→ INSTRUCTIONS TO FOLLOW:
Count the lines in the rows below that contain the string "bullet". Give only the number.

→ LISTED ENTRIES:
▬▬▬▬▬▬

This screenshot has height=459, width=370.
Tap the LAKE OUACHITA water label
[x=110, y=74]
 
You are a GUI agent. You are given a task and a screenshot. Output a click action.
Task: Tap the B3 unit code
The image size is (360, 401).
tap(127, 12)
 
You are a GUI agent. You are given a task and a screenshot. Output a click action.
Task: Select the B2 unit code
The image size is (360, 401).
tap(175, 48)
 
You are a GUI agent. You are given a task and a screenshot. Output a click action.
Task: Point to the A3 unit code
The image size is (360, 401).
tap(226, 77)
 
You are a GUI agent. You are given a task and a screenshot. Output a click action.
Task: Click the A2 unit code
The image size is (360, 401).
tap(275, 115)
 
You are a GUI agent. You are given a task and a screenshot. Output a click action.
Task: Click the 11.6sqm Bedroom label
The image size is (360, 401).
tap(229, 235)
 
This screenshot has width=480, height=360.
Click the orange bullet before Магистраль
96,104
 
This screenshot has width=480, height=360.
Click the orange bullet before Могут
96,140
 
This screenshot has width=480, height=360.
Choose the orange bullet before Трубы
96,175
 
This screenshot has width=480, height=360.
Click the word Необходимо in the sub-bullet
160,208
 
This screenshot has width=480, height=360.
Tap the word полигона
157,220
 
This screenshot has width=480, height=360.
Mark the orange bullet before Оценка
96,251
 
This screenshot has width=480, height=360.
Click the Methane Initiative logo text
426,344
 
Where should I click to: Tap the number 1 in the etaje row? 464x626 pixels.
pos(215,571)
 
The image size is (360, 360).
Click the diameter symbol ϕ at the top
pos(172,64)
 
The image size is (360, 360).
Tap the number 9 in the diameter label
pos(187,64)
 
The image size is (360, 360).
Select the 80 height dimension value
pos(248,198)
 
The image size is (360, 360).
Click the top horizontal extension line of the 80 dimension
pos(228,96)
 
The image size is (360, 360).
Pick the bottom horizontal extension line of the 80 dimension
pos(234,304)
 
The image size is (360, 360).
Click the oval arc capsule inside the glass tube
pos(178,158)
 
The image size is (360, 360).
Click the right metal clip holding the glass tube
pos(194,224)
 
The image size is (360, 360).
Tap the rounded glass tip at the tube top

▬▬▬▬▬▬

→ FINISHED EXERCISE:
5